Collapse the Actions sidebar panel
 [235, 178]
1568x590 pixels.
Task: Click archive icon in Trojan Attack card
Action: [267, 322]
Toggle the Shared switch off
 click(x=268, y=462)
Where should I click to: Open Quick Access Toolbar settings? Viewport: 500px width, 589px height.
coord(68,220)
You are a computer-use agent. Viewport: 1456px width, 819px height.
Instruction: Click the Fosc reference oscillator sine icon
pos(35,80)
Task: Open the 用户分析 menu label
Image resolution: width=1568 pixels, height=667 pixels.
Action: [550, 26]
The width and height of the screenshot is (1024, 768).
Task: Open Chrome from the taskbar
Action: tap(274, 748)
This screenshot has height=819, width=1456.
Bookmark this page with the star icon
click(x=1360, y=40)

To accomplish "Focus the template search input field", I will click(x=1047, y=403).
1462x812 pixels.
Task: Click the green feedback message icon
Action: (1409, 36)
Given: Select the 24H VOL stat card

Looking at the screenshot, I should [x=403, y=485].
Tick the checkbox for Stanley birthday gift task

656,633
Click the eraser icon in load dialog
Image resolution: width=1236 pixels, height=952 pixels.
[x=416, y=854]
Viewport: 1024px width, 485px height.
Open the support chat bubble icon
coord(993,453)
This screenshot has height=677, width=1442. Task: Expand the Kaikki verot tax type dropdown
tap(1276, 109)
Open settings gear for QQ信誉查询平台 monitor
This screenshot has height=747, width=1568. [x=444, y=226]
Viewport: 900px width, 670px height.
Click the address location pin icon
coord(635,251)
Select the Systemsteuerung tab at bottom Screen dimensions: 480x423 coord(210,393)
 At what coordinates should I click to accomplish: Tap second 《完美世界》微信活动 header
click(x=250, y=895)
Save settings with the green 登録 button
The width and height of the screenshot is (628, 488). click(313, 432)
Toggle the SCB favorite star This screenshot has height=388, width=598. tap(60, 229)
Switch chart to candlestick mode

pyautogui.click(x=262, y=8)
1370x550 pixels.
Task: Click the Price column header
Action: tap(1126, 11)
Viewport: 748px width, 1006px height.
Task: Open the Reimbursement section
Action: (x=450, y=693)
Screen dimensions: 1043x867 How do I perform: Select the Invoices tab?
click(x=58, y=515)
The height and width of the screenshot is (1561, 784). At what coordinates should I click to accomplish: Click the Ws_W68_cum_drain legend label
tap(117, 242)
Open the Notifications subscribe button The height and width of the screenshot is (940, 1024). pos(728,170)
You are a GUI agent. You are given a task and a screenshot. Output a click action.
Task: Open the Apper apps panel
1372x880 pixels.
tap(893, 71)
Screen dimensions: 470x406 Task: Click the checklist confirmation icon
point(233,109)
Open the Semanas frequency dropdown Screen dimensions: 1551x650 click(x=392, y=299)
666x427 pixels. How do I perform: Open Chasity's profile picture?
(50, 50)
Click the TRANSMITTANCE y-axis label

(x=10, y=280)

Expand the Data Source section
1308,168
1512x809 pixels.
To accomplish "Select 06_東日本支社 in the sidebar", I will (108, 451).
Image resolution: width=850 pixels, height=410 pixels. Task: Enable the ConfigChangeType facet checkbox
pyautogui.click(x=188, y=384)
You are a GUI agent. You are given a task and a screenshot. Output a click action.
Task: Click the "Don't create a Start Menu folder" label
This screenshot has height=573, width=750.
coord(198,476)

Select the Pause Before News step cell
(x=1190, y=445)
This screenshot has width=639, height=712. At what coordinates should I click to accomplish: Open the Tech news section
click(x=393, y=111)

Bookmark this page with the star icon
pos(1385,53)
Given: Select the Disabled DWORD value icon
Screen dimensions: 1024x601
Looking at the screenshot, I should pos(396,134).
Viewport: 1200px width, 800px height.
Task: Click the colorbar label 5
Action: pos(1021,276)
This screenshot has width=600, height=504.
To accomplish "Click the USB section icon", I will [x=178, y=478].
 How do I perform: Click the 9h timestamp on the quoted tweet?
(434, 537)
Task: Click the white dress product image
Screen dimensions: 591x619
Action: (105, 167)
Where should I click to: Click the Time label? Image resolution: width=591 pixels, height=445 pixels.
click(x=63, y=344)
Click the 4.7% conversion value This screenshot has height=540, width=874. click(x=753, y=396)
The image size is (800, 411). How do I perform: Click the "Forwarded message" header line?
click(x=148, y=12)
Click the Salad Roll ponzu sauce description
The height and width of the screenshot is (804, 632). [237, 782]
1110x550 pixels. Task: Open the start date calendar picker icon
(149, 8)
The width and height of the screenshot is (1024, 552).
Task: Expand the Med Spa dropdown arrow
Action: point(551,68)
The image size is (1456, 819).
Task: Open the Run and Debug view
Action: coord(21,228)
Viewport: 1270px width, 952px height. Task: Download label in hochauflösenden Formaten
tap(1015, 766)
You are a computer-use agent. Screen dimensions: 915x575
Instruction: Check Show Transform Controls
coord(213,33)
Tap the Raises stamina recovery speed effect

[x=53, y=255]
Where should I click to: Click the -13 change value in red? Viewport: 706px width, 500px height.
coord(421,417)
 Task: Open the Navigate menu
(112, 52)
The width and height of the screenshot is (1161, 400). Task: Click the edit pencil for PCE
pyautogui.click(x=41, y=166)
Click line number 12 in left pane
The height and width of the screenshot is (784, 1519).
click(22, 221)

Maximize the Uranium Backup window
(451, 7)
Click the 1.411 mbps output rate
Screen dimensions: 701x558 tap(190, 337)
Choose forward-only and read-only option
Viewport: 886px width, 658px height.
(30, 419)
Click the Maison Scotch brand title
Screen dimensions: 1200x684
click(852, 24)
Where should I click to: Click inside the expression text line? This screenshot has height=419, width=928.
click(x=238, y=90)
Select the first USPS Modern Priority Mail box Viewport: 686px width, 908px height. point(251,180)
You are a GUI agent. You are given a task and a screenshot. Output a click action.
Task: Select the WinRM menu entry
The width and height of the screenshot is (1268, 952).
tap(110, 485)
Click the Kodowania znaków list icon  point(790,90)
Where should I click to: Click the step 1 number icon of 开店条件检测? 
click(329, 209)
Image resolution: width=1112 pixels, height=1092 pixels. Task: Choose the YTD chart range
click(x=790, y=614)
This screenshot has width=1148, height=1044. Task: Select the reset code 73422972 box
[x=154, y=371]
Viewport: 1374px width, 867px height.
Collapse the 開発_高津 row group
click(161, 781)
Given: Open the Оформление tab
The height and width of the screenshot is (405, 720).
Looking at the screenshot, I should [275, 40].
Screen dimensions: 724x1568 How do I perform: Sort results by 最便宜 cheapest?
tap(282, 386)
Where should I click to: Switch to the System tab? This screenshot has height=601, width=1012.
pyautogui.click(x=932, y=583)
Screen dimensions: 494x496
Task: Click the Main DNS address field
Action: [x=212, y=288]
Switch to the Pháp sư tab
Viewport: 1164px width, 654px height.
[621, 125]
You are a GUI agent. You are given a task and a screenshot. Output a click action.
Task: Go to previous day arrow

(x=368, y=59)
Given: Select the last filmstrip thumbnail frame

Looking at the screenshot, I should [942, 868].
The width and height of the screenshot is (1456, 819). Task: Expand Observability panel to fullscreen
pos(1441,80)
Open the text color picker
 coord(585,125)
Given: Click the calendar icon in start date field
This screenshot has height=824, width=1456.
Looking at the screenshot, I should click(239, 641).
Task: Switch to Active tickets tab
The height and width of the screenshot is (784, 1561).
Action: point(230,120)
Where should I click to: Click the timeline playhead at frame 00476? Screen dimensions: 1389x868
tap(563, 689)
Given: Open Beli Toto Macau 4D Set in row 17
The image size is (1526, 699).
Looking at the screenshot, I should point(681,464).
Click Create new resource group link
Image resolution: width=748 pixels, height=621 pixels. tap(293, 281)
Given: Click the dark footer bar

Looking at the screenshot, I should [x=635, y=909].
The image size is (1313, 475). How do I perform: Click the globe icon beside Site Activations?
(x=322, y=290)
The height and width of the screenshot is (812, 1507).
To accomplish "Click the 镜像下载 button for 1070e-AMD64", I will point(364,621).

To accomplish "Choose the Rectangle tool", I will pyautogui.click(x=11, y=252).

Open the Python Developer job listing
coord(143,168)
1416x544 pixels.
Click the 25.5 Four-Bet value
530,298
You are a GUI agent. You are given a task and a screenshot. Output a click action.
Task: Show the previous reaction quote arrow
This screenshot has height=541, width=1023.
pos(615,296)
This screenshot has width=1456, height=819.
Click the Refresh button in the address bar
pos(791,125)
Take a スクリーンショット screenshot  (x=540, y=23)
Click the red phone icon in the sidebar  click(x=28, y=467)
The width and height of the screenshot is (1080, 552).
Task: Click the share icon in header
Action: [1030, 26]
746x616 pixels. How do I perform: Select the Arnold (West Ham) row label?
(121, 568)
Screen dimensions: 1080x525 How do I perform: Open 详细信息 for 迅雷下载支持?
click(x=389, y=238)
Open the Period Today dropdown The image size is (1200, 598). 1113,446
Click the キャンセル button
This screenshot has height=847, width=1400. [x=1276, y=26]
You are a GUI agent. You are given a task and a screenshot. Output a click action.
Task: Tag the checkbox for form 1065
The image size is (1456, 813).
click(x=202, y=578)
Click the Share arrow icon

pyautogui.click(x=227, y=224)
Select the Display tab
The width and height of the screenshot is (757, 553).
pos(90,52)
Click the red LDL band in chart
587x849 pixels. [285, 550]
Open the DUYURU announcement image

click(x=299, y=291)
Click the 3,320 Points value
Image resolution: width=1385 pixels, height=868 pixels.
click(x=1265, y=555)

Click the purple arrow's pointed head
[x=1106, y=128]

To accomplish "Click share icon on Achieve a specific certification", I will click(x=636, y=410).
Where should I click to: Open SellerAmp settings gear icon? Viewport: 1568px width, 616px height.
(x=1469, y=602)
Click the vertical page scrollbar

# [Problem details]
Reproduce the rows above without any changes, from the line with "Click the 1.411 mbps output rate" to the line with "tap(563, 689)", including both of those lines.

# [Right answer]
Click the 1.411 mbps output rate
Screen dimensions: 701x558 tap(190, 337)
Choose forward-only and read-only option
Viewport: 886px width, 658px height.
(30, 419)
Click the Maison Scotch brand title
Screen dimensions: 1200x684
click(852, 24)
Where should I click to: Click inside the expression text line? This screenshot has height=419, width=928.
click(x=238, y=90)
Select the first USPS Modern Priority Mail box Viewport: 686px width, 908px height. point(251,180)
You are a GUI agent. You are given a task and a screenshot. Output a click action.
Task: Select the WinRM menu entry
The width and height of the screenshot is (1268, 952).
tap(110, 485)
Click the Kodowania znaków list icon  point(790,90)
Where should I click to: Click the step 1 number icon of 开店条件检测? 
click(329, 209)
Image resolution: width=1112 pixels, height=1092 pixels. Task: Choose the YTD chart range
click(x=790, y=614)
This screenshot has width=1148, height=1044. Task: Select the reset code 73422972 box
[x=154, y=371]
Viewport: 1374px width, 867px height.
Collapse the 開発_高津 row group
click(161, 781)
Given: Open the Оформление tab
The height and width of the screenshot is (405, 720).
Looking at the screenshot, I should [275, 40].
Screen dimensions: 724x1568 How do I perform: Sort results by 最便宜 cheapest?
tap(282, 386)
Where should I click to: Switch to the System tab? This screenshot has height=601, width=1012.
pyautogui.click(x=932, y=583)
Screen dimensions: 494x496
Task: Click the Main DNS address field
Action: [x=212, y=288]
Switch to the Pháp sư tab
Viewport: 1164px width, 654px height.
[621, 125]
You are a GUI agent. You are given a task and a screenshot. Output a click action.
Task: Go to previous day arrow

(x=368, y=59)
Given: Select the last filmstrip thumbnail frame

Looking at the screenshot, I should [942, 868].
The width and height of the screenshot is (1456, 819). Task: Expand Observability panel to fullscreen
pos(1441,80)
Open the text color picker
 coord(585,125)
Given: Click the calendar icon in start date field
This screenshot has height=824, width=1456.
Looking at the screenshot, I should click(239, 641).
Task: Switch to Active tickets tab
The height and width of the screenshot is (784, 1561).
Action: point(230,120)
Where should I click to: Click the timeline playhead at frame 00476? Screen dimensions: 1389x868
tap(563, 689)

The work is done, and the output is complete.